SirRaymondClench · 27/06/2013 11:07

Op if you were my husband you would be wearing the cake.

bleedingheart · 27/06/2013 11:23

Has it occurred to you that she is trying her best to meet your expectations and says 'that will do' to hide her disappointment? You've just made your wife feel really shitty about herself. Just so you can have some professional looking cakes?

Also, saying 'yummy' and being very exacting about the presentation of a cake are both deeply, deeply unsexy characteristics.

EleanorHandbasket · 27/06/2013 11:26

I am HOWLING at Fo-pars.

Thank you!

Made my day.

WireCat · 27/06/2013 11:30

I am readi g between the lines here.

But I would imagine this isn't the only thing you "constructively" criticise her about is it.

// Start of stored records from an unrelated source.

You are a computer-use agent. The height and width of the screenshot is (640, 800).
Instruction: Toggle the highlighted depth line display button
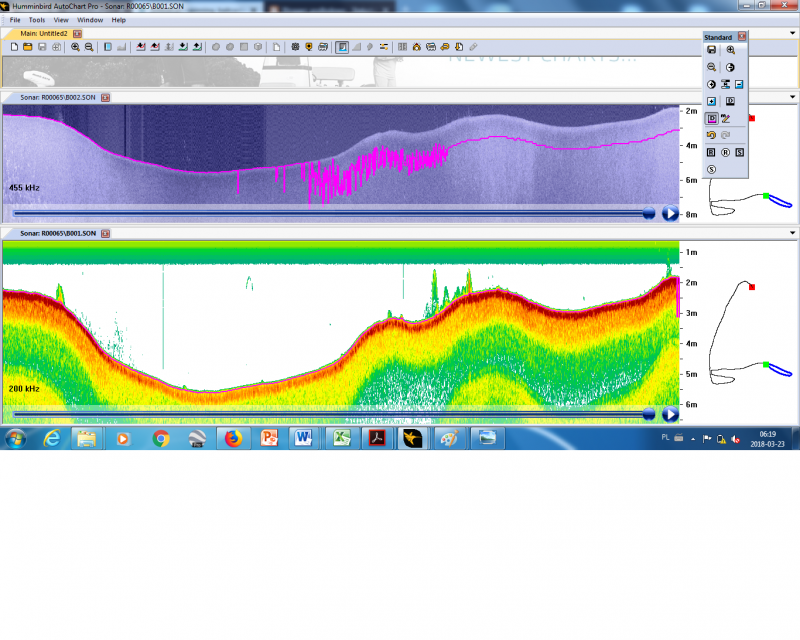click(711, 118)
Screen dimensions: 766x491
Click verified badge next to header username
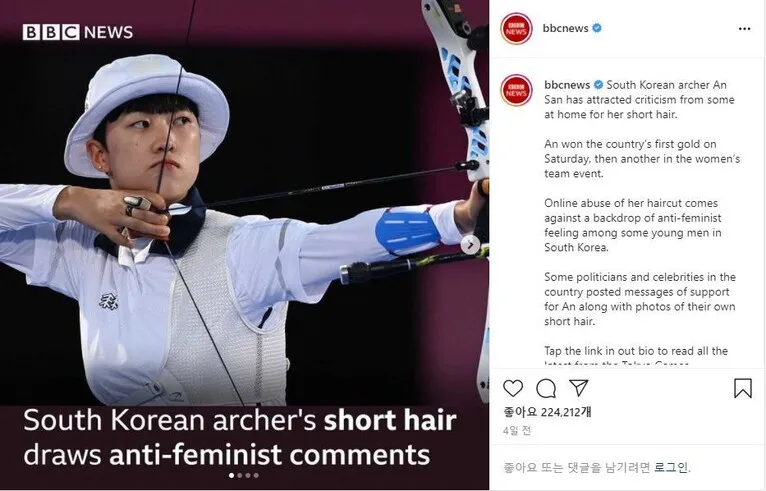(x=597, y=28)

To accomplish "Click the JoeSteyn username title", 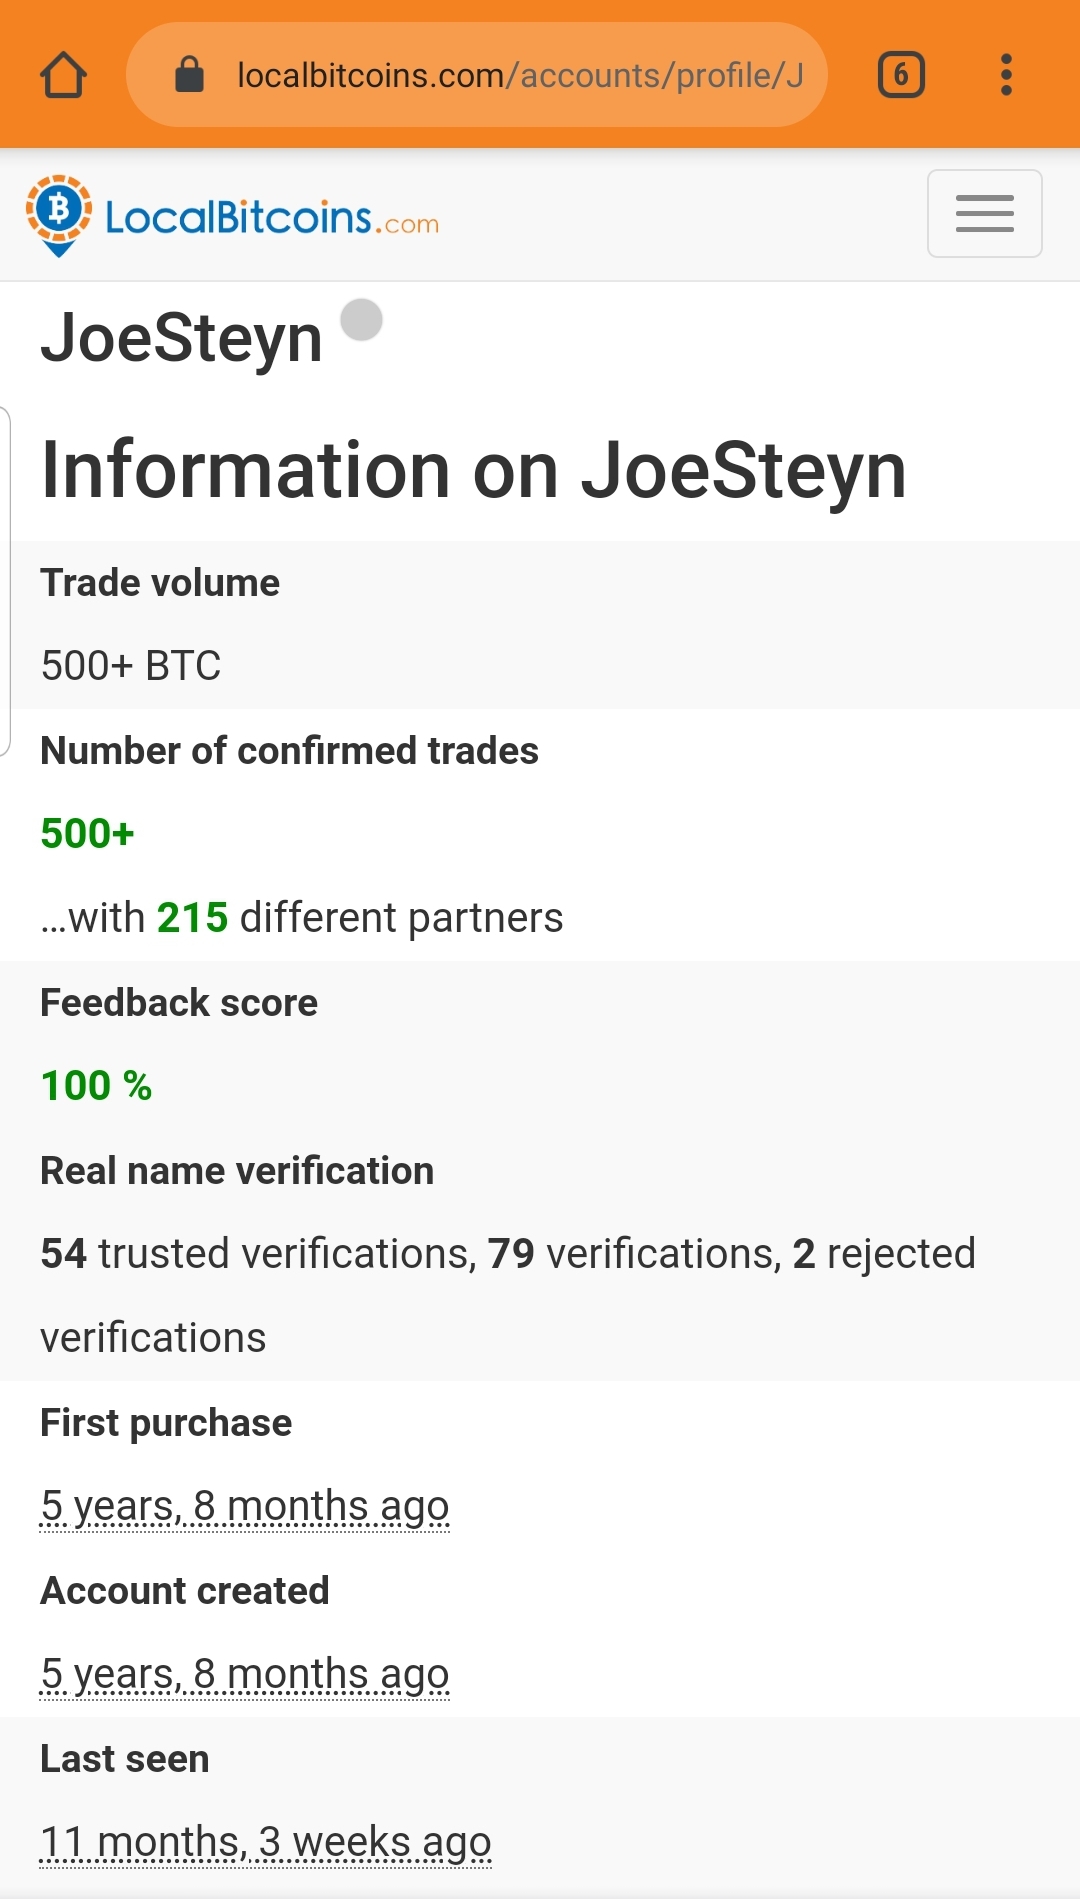I will tap(182, 338).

She text you a reply as she's too nervous to speak to you face t face about it.

Oh & food photos are very photo shopped & edited.

I made cake the other day. It was a bit lop sided. My husband couldn't give a shit. He loved the cake. It tasted delicious. It was homemade.

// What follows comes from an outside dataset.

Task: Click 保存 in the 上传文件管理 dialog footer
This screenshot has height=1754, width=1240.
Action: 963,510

BlameItOnTheBogey · 27/06/2013 12:09

OP isn't going to come back. Perhaps he realises he has committed a of-par (wonder what he thinks that means?)

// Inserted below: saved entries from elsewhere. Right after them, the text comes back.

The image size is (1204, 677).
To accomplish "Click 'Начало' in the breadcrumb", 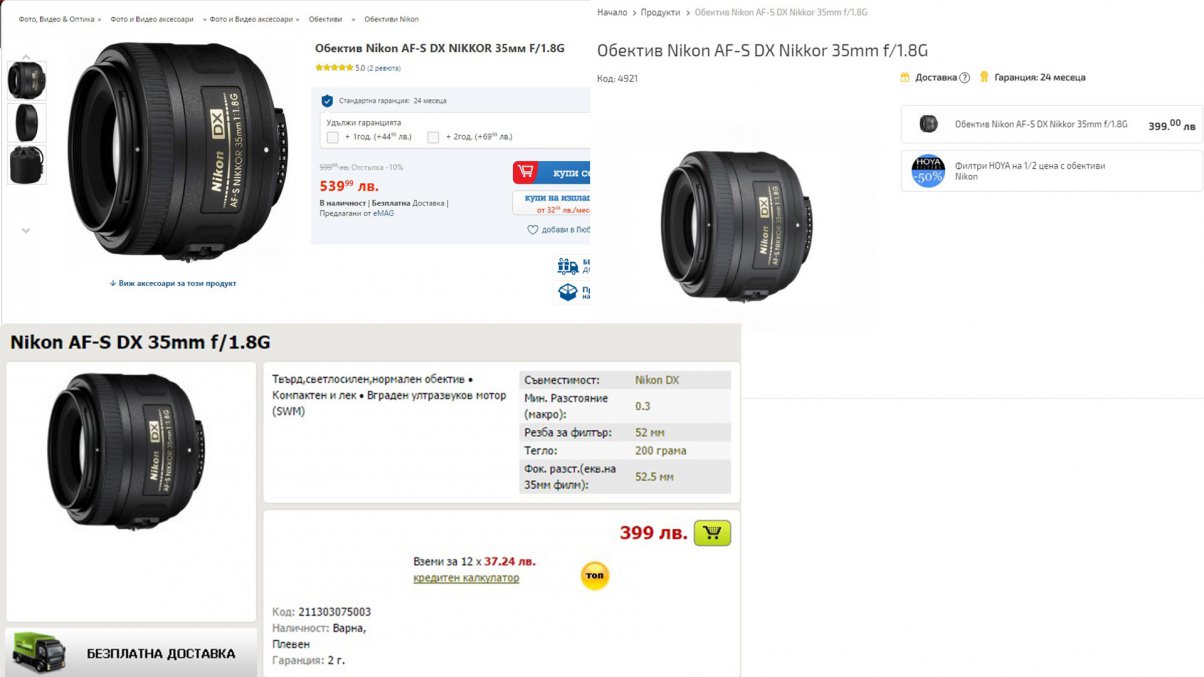I will tap(612, 12).
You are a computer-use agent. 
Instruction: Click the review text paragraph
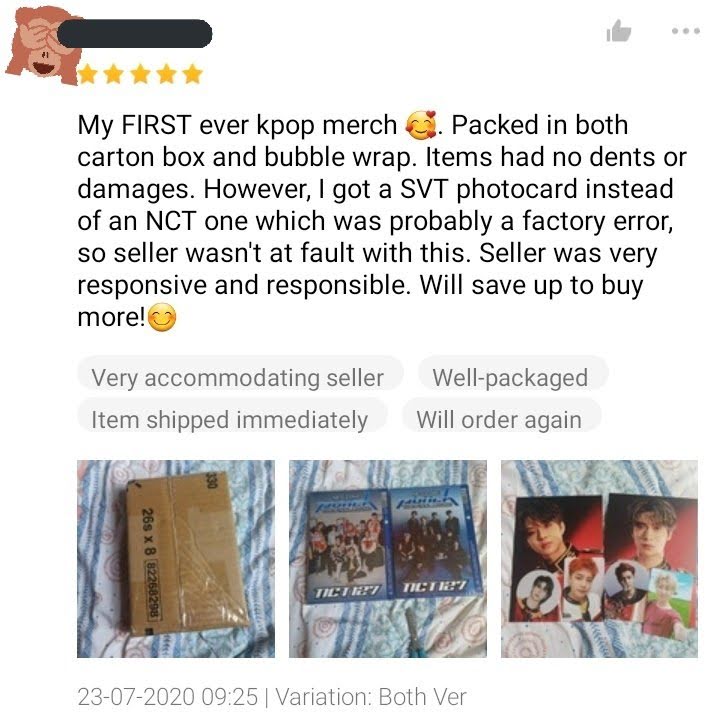(x=382, y=221)
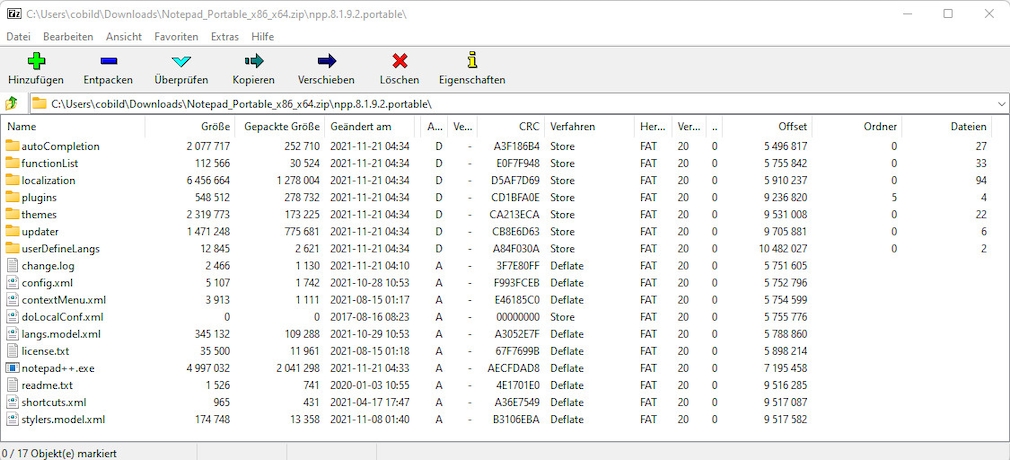Screen dimensions: 1010x460
Task: Select the localization folder
Action: coord(48,180)
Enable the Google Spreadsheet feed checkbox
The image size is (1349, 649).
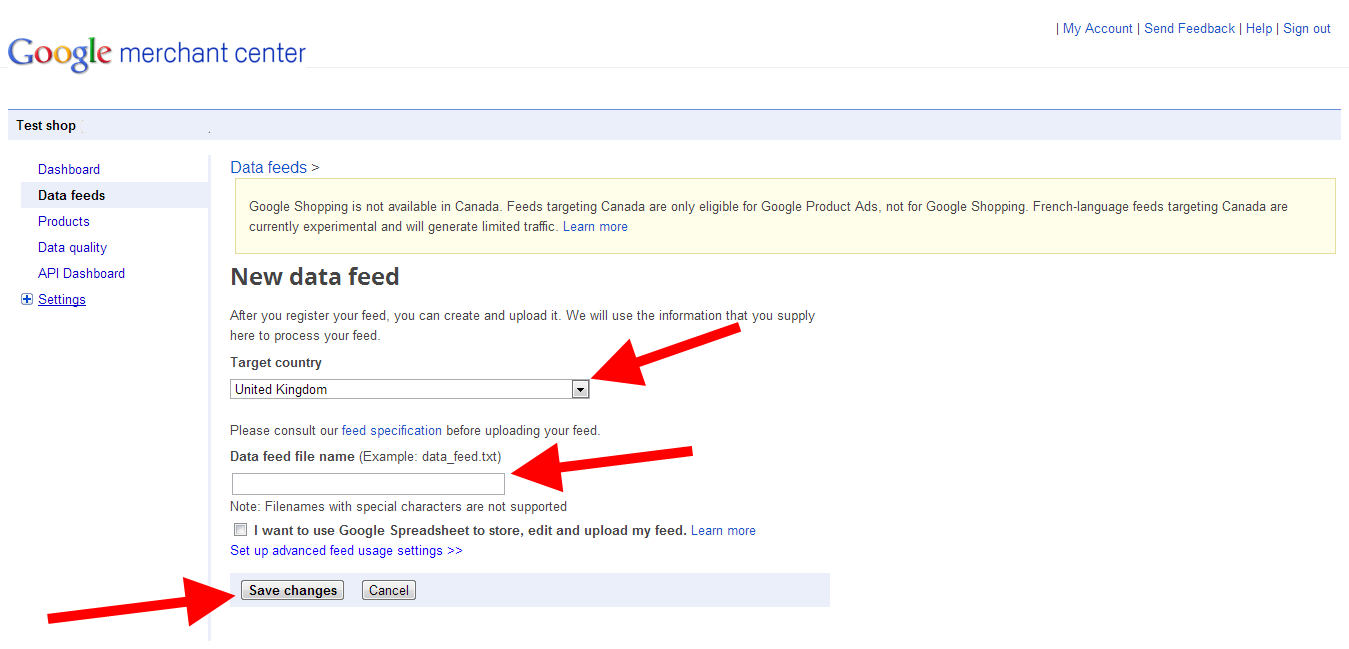(x=240, y=530)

chateauferret · 27/06/2013 12:56

YAB totally completely and utterly U. If you carried on like that round here you'd get a cake shaped like a knob and yer heid in yer haunds. HTH.

changechangechange · 27/06/2013 13:11

This reply has been deleted

Message deleted by Mumsnet for breaking our Talk Guidelines. Replies may also be deleted.

waltermittymissus · 27/06/2013 14:29

You really have made a giant fo-par.

Rectify at once or no more yummy cake to eat with your eyes for you.

GreyWhites · 27/06/2013 15:58

I can't believe you had to ask. Yes, that was very rude. Also, charmless, ungrateful and hurtful. You're lucky her response to you was so measured and that she was still even considering making you one at all, rather than serving it directly into your face or fashioning you one from paraquat.

Hopasholic · 27/06/2013 16:22

Bring the wife on OP we'd luuurve to have a little chat with her! Grin

You would be wearing 🎂 where the ☀ don't shine.

jollygoose · 27/06/2013 16:45

are you for real! I cant believe what u said to her, youcd have got very short shrift if you were my dh I would have told you to make the f... thing yourself

SuckAtRelationships · 27/06/2013 17:47

whilst someone saying 'that'll do' when ever they shove dinner my way (assuming I do most of the cooking) would annoy me... you can't demand someone try to make you a cake that looks just like the pic.

The only way I would understand this is if your wife does everything half arsed for you whilst you always try perfection when you do something for her (cos that really is irritating) and gets grumpy with you for trying to point this out.

KnittedC · 27/06/2013 18:01

Fo par... Arf!

Another one here that thinks your wife sounds great, a lot more measured than it sounds like you deserve. Point her in our direction OP, she'll fit right in with the rest of us Grin

TalkativeJim · 27/06/2013 18:02

I am really chuckling at fo-pars.

This is what phonics teaching is going to do to the next generation, people!!

OP, you don't deserve that wife of yours. That note would have got you a bucket in your trousers here. A boot right up the fo-pars.

SlatternismyMiddlename · 27/06/2013 18:20

If my DH left me that note I would hit the roof - the only cake being made would be the one I shoved up his arse.

Personally I found the note extremely disrespectful to your wife and as other posters have said I wonder how many other aspects of home life the OP feels the need to comment on in such a manner.